整備設備・工具の売買プラットフォーム「メカコミ」立ち上げ…業界支援 トヨタ自動車

トヨタ自動車株式会社 カスタマーファースト統括室 中谷友昭氏
トヨタ自動車株式会社 カスタマーファースト統括室 中谷友昭氏全 5 枚

今年6月にトヨタ自動車は、全国の整備工場で使用されず眠っている設備・工具を専門業者が査定して買い取る、および工場間で直接売り買いできるプラットフォーム「メカコミ」を正式リリースすることを発表した。

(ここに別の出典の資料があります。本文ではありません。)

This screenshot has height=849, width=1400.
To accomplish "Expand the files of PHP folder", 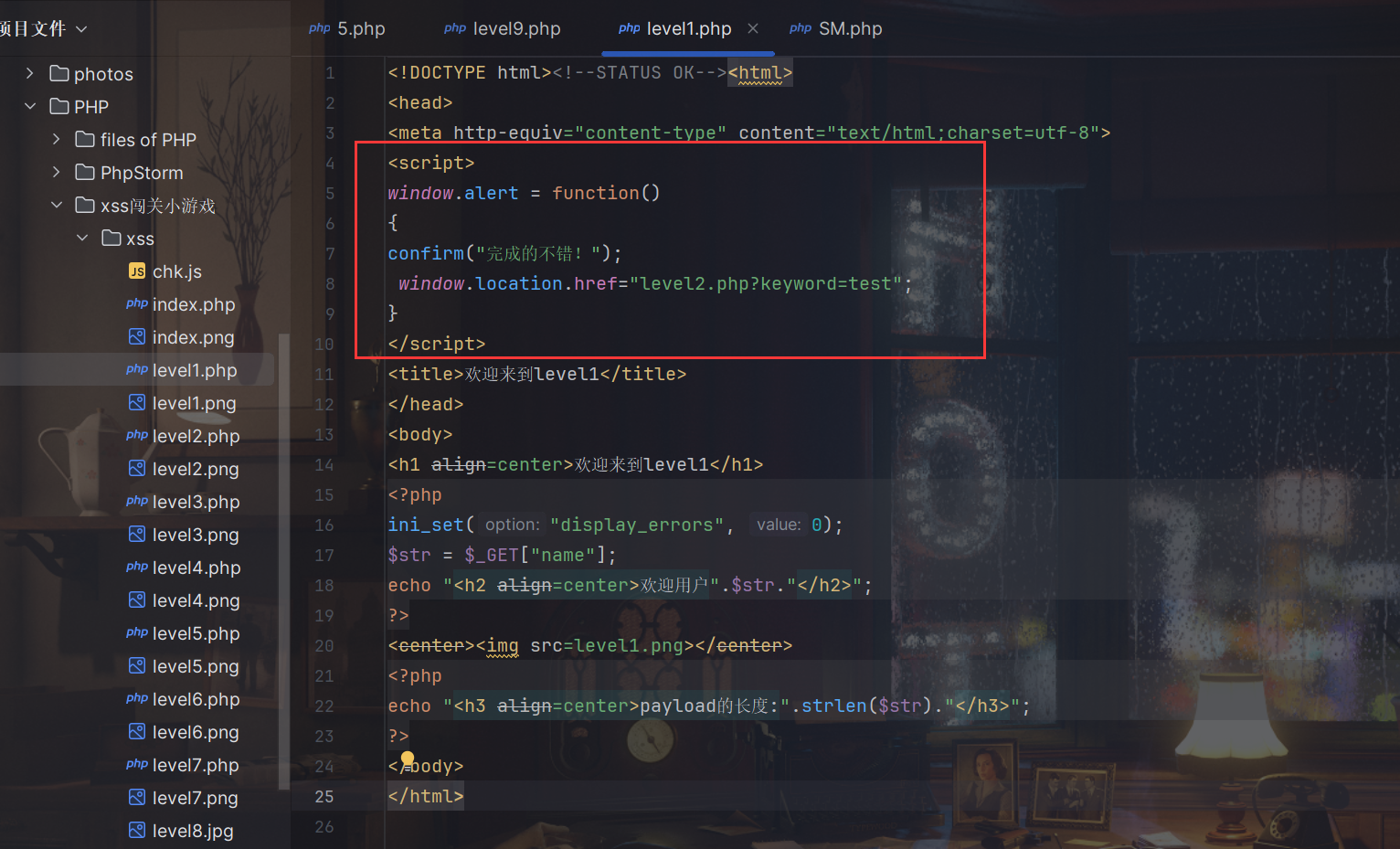I will [57, 140].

自動車業界は現在、CASEや MaaS (Mobility as a Service) を代表とする100年に一度の大変革期を迎えている。特に自動車アフターマーケットを支える整備業界では、後継者問題、人手不足、そして設備投資負担の増加といった課題が顕在化している。トヨタ自動車ではこれらの業界課題に立ち向かうため、設備投資負担の軽減を目指し同サービスの立ち上げを決定したという。また同時に「棄てる」から「リユース」に意識を変えることでカーボンニュートラルへの貢献も目指している。

トヨタ自動車株式会社 カスタマーファースト統括室 中谷友昭氏は、トヨタ自動車が整備業界の支援を目的に活動を行うことについて「整備業界は人材不足や整備の高度化により、廃業が加速化しているのが実情です。整備業界における販売店の割合は20%程度に過ぎず、販売店がない地域もたくさんあります。そういった地域で頼りになるのが専業の整備工場ですが、小規模でやっている工場が多く設備投資に悩みを抱えているという話を多く聞きます。そういった観点から整備業界の支援は、自動車メーカーとして必要なことだと考えています」と述べた。また同氏は「買取業者だけでは、整備工場や販売店との関係が限定的なので難しい、トヨタ自動車なら売り手、買い手双方と程よい関係値を持っているのが強みです」とトヨタ自動車だからできる部分についても触れられた。

サービス体制としては、トヨタ自動車が全体運営を担当、中古設備専門業者(エステック、リユースラボ)が買取・出品を担当、設備メーカー(安全自動車、イヤサカ、バンザイ)が企画検討やサービス運営サポートを担当する。現在はトヨタの販売店からの出品が多い状況だが、今後は販売店以外にも広げていきたいと話す。また「EVの普及が進めば設備の入れ替えが進むことが予想される。それまでにサービスの形を作り上げていきたい」と前述の中谷氏は今後の展望について考えを述べた。

これまでもヤフオクなどを通じての売買はあったが得体の知れない相手との取引ゆえにトラブルも多いと聞く、トヨタ自動車という業界を代表するトップ企業が後ろ盾となることで整備機器のリユースが活発化することを期待したい。